# [Material supplied]

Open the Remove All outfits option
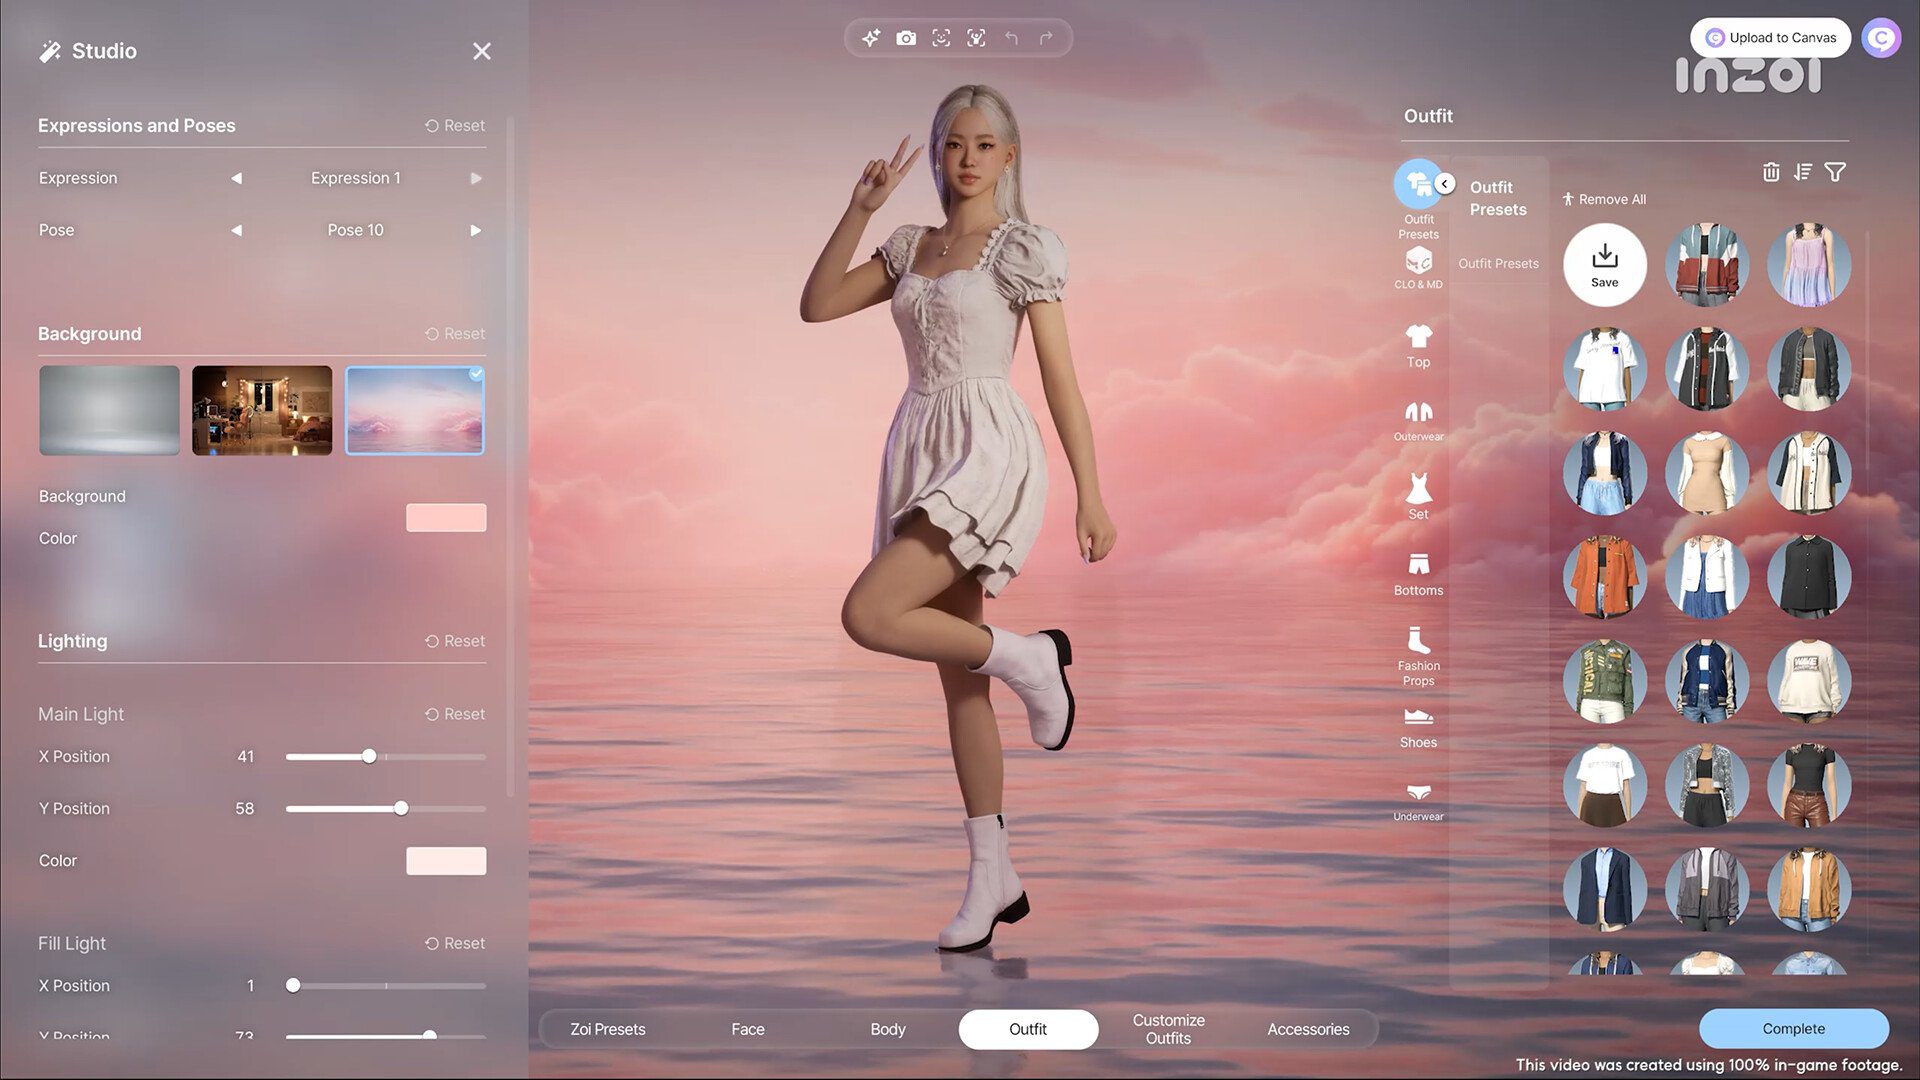Screen dimensions: 1920x1080 pos(1605,200)
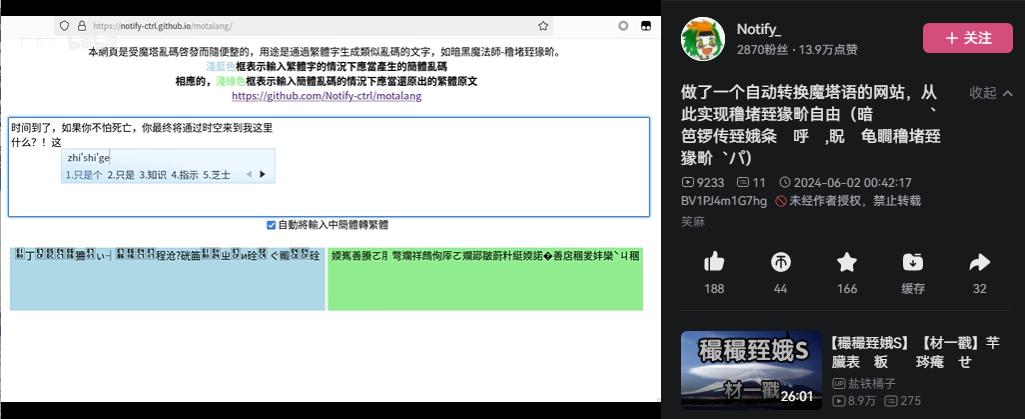The image size is (1025, 419).
Task: Open the shield tracking protection icon
Action: (x=64, y=26)
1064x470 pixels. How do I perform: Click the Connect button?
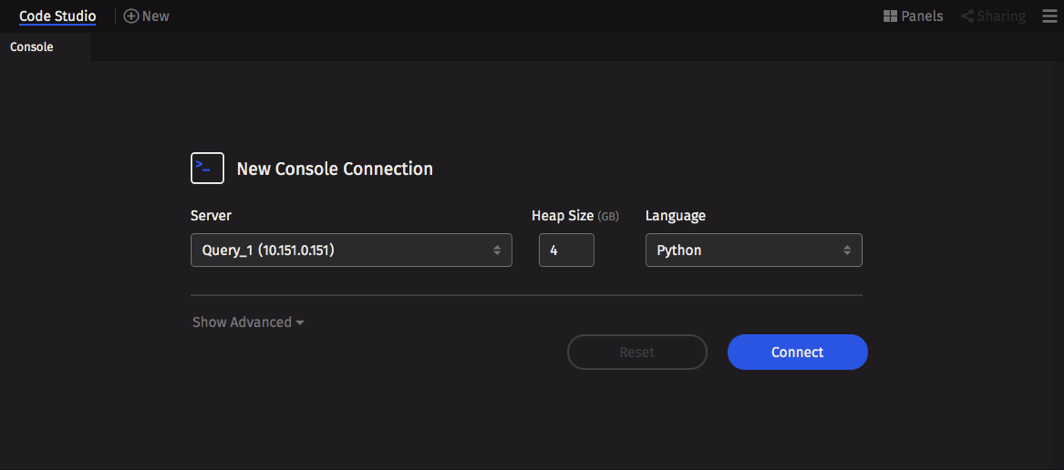797,352
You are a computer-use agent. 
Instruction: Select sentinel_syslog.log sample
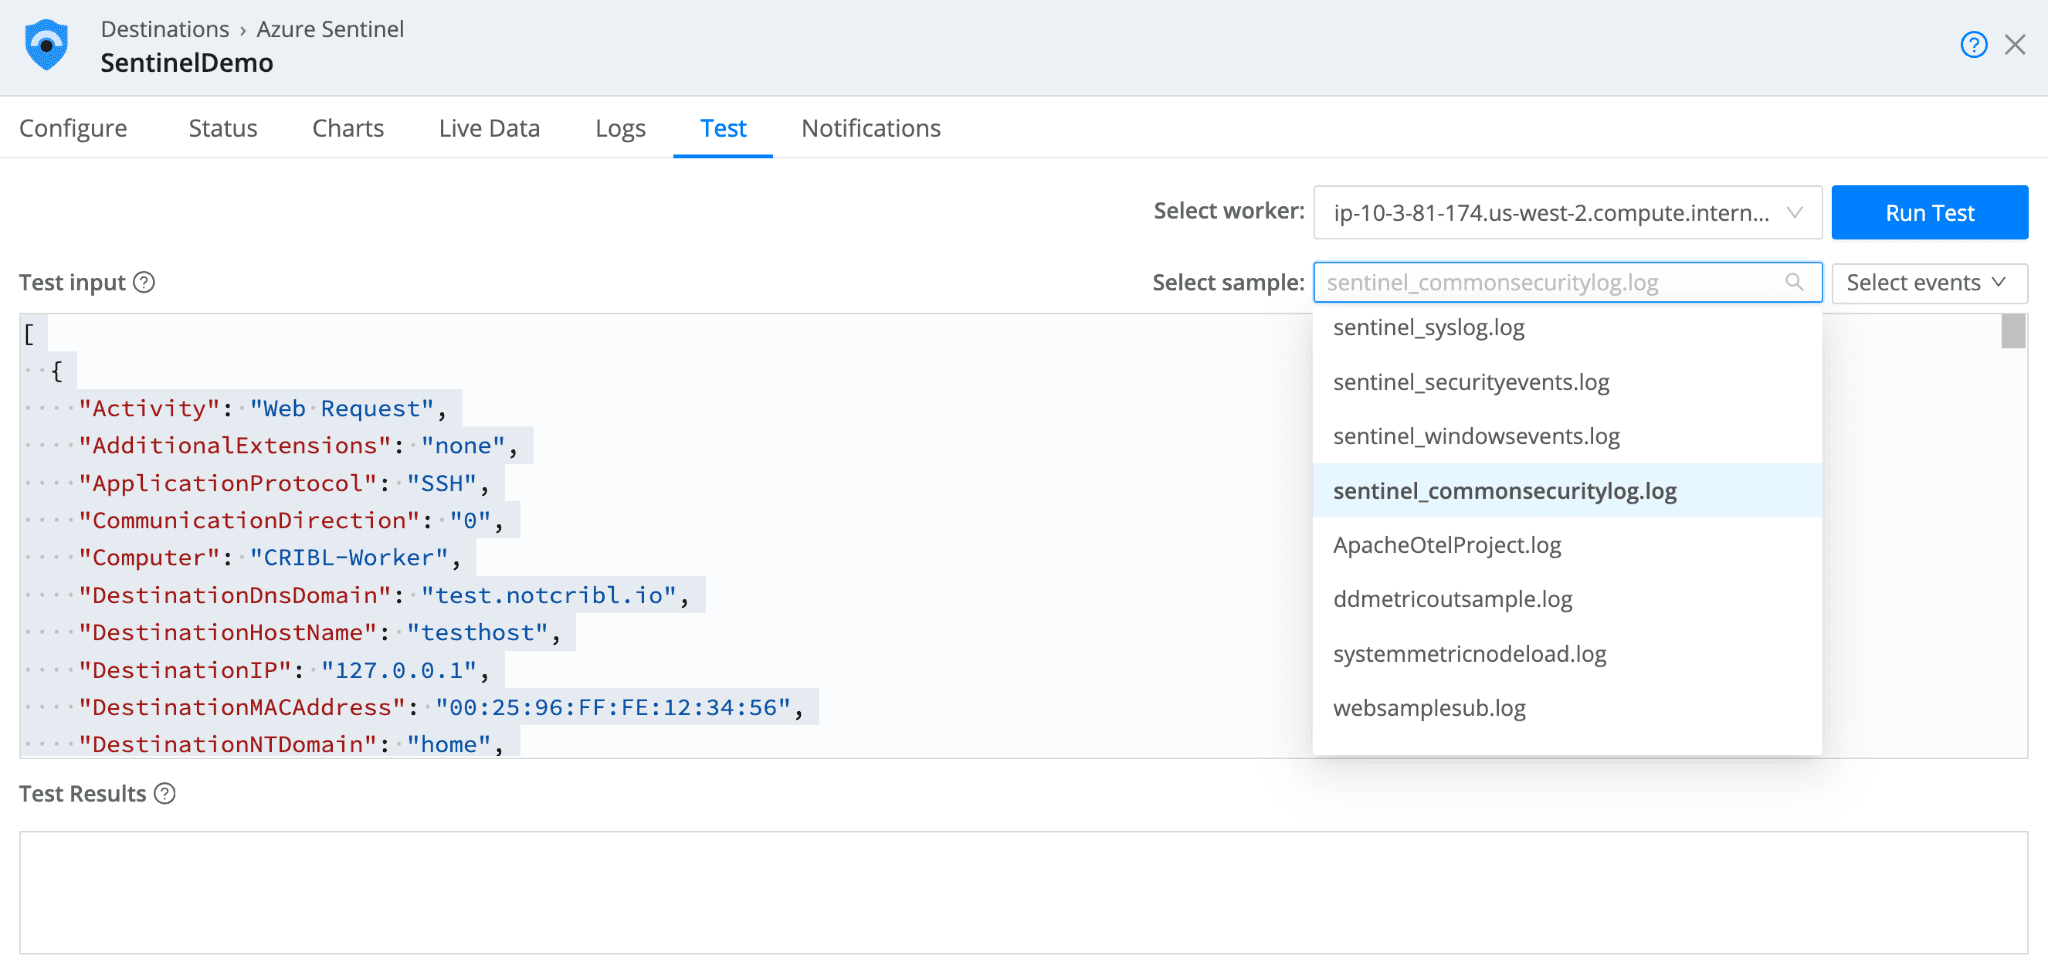(1428, 328)
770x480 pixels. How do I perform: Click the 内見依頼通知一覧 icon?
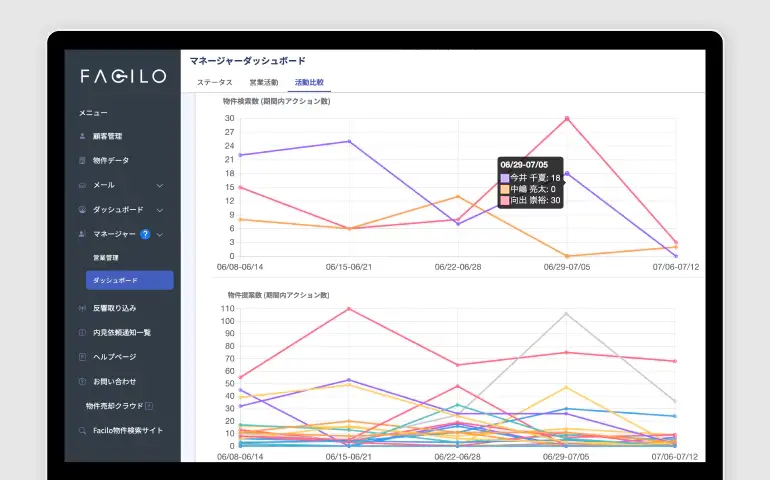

# [Exercise objective]
Please restate all of the listing above word for word, with no pictures.

# [Reply to the exercise]
Open the Remove All outfits option
Screen dimensions: 1920x1080 pos(1605,200)
The image size is (1025, 419).
Task: Open the shield tracking protection icon
Action: (x=64, y=26)
1064x470 pixels. How do I perform: Click the Connect button?
797,352
You are a computer-use agent. 
Instruction: Select sentinel_syslog.log sample
(1428, 328)
770x480 pixels. How do I perform: Click the 内見依頼通知一覧 icon?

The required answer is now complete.